Image credit: Australian War Memorial
Coffee and breakfast are synonomous; they just go together. True to Melbourne culture, Wild Timor coffee also like a good brunch.
The soldiers at Gallipoli in the First World War liked a cuppa with their rations, too. Being the time of year that it is, we thought we would reflect on what an Australian soldier on the frontlines in 1915 might have started his day with.
Well, for starters, he wouldn't have actually had coffee.
It was considered a luxury item and the budget just didn't allow for it. He probably had a weak cup of black tea instead.
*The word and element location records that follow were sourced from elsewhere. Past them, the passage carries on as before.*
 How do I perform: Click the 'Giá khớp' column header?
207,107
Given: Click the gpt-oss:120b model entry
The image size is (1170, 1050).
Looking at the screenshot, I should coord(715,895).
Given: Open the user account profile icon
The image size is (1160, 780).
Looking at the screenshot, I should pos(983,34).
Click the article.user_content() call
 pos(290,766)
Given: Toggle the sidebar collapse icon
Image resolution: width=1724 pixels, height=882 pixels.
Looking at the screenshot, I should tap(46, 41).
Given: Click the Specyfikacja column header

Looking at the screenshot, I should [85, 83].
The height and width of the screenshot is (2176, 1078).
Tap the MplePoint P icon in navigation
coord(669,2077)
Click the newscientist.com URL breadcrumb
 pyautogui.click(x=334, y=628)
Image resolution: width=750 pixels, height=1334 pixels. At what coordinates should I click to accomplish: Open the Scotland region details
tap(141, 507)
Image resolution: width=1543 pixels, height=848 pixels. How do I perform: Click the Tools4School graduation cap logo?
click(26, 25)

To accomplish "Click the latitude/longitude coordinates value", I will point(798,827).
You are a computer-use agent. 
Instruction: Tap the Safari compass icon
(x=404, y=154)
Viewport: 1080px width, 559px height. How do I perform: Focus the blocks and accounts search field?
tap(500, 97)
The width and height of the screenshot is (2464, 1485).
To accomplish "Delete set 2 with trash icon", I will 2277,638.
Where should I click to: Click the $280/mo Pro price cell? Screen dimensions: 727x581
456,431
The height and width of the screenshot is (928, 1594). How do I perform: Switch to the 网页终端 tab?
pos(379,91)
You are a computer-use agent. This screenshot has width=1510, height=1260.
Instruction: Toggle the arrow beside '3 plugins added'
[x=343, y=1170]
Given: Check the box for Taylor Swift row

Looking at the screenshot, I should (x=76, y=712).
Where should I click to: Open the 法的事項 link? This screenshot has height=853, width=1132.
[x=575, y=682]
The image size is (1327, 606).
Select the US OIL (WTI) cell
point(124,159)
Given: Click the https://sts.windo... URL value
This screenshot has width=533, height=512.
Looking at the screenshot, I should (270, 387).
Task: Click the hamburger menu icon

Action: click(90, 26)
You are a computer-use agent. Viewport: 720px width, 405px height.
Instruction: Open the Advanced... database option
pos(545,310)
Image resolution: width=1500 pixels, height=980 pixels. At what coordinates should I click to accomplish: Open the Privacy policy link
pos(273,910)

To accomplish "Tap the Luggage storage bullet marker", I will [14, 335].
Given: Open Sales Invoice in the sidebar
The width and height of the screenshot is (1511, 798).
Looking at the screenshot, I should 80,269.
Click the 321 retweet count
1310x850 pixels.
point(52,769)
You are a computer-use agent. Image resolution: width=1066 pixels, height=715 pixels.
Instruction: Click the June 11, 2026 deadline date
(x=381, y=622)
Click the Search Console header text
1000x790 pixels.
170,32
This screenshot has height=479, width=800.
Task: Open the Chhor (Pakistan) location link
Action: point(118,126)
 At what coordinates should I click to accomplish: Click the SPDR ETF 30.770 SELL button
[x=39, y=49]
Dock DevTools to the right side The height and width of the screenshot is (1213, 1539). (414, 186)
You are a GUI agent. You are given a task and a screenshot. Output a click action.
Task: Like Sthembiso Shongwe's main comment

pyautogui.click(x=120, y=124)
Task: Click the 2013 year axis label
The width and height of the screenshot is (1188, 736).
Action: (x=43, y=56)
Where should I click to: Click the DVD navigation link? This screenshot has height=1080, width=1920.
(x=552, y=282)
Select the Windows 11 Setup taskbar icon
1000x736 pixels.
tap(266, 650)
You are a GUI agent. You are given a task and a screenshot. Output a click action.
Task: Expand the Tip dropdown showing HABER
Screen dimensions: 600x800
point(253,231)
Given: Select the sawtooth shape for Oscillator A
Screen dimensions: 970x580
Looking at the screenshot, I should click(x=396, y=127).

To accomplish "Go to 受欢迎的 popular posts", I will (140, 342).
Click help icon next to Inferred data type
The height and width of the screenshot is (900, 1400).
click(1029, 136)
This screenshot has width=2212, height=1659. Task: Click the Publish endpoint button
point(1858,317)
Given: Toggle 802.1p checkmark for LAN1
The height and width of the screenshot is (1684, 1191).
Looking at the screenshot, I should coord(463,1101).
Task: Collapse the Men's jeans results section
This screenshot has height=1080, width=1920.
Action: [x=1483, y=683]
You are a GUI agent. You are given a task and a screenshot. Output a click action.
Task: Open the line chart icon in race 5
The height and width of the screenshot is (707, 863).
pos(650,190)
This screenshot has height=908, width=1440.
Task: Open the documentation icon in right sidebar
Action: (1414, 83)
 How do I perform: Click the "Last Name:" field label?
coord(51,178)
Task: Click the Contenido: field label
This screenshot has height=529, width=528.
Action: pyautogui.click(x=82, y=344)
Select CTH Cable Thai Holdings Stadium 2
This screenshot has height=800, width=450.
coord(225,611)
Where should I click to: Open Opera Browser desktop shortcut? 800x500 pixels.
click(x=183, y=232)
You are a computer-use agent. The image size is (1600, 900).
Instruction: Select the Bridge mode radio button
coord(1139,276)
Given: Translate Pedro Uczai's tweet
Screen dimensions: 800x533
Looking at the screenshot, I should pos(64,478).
(He may not have been missing out on much by today's standards. In 1939, Ernest Singer reportedly wrote in The Australian Grocer that coffee could be prepared by "boiling it with milk and mustard; eggs shells or even dynamite.")
Typical food allocation for an Australian soldier would be "450 grams of tinned bully beef, a similar portion of dry biscuits, 113 grams of bacon and a little less cheese, and a serving of peas, beans or dried potatoes. Some tea and jam, sugar and other condiments were also included, with a little lime discretionary."1
The Australian War Memorial site has a recipe for "hard tack", a staple for ANZAC soldiers at Gallipoli. https://www.awm.gov.au/learn/schools/resources/hard-tack
Being both a veteran and Australian owned company, ANZAC Day holds special significance for Wild Timor Coffee.
We will remember our fallen heroes and cherish the legacy of peace they bought with their lives.